2016-02-05 Thread Steve Litt
On Fri, 5 Feb 2016 18:33:44 +0100
Didier Kryn  wrote:

>  People have always expected rm -rf / to destroy the OS. They
> also know that, from the keyboard, with root priviledge, they can
> destroy the partition table of the disk. All this is repairable by
> the admin her/himself.
> 
>  The ability to brick the motherboard is brand new. 

Not only brand new, but an entirely new level of consequence. 

With excellent backups, rm -rf / or even dd if=/dev/zero of=/dev/sda1 is
correctable with a few hours of work, on the premises, with only
resources on the premises.

Bricking the mobo means buying a new mobo, and in all likelihood a
whole computer. Unless the mobo is still being sold, this means a brand
new hardware cost/benefit analysis.
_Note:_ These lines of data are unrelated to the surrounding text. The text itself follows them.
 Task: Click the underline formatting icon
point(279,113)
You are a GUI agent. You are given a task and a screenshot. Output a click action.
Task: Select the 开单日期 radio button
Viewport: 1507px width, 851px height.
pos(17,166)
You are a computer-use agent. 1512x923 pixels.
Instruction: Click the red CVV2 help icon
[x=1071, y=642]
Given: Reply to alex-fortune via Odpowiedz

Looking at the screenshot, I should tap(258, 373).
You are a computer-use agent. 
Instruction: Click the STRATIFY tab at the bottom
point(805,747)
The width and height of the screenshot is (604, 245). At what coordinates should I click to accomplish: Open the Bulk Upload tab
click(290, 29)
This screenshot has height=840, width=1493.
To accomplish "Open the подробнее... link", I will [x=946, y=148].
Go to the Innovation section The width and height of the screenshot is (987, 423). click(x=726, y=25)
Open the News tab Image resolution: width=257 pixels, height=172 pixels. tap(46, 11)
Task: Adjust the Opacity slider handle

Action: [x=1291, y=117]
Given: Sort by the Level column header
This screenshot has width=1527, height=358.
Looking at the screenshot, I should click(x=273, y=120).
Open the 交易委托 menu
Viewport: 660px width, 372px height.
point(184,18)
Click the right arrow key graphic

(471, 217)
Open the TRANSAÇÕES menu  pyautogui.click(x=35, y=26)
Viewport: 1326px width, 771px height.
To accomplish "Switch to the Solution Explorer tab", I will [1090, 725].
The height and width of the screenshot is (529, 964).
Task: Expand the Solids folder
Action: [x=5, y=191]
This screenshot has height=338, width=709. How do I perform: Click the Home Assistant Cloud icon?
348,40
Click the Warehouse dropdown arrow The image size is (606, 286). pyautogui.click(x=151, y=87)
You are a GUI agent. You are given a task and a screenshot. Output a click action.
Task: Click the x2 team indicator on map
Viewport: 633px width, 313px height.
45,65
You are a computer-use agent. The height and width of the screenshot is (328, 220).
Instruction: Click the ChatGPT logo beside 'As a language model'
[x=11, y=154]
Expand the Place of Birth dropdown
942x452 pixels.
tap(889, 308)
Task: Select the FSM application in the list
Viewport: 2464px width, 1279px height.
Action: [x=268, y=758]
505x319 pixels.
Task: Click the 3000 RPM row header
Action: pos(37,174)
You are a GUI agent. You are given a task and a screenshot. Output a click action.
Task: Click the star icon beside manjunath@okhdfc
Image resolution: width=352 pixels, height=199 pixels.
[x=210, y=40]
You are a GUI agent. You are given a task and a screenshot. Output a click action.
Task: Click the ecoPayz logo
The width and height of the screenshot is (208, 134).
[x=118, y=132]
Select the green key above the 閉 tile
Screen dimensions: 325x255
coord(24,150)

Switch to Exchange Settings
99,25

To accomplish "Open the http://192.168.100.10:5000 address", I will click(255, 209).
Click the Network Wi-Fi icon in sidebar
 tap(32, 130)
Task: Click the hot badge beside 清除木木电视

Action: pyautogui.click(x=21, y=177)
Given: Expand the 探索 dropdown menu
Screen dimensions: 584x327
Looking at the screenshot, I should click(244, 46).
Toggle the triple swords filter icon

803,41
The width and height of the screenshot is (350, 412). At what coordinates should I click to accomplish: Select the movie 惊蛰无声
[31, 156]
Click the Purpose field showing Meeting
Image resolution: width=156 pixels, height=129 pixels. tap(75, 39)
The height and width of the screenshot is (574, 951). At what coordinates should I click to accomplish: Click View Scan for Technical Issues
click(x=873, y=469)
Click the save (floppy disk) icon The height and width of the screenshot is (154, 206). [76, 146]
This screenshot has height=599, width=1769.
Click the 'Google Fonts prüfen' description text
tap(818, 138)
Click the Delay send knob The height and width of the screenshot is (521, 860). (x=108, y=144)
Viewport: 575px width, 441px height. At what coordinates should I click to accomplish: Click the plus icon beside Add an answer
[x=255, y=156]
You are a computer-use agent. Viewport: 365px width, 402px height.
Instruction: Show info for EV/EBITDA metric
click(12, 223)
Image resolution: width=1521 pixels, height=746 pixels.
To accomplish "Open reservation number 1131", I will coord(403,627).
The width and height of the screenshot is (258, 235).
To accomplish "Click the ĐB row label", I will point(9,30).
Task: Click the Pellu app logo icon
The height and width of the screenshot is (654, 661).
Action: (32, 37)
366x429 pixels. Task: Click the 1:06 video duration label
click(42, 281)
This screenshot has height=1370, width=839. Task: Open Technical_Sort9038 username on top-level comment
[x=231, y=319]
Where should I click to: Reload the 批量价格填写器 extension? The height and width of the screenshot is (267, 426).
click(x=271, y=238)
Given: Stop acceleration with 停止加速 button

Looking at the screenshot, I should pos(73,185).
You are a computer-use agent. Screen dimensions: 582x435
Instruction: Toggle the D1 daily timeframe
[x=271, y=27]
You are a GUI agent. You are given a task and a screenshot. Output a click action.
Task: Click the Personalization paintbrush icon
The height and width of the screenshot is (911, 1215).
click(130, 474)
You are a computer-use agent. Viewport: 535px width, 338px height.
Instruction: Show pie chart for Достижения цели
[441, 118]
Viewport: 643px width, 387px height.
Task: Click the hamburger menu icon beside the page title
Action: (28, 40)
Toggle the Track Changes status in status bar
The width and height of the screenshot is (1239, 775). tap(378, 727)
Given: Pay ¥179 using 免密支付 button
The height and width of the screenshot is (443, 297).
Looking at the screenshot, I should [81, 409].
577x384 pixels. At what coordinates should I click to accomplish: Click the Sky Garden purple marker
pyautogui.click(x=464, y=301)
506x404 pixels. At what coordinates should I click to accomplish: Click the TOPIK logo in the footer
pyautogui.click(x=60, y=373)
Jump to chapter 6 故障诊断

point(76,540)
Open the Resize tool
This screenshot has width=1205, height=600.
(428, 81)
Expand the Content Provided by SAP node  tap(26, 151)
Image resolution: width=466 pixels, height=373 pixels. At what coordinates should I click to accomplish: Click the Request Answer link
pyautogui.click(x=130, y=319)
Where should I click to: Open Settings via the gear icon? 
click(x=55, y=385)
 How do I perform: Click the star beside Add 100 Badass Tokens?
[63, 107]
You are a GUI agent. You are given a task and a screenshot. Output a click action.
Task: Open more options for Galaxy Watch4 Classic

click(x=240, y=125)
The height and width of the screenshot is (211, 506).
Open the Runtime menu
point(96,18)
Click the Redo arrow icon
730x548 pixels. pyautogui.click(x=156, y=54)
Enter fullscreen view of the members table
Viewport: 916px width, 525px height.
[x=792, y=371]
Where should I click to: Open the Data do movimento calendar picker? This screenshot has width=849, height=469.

If you don't live near a good
computer store, it could mean mail order, with the several days'
shipping and the RMA nonsense, while your business languishes. I could
see an rm -rf causing a business to be down for a couple weeks,
complete with angry threats and counterthreats between business and
computer vendor.

Anybody who's ever had to buy a computer to fix a current outage,
instead of as a planned process, knows you're going to get an inferior
computer for an inflated price, and incur the kind of pressure that
makes mistakes more probable. It's not a whole lot different than
having to buy a car tonight because your old car blew up this afternoon
and you'll get fired if you don't drive to work tomorrow.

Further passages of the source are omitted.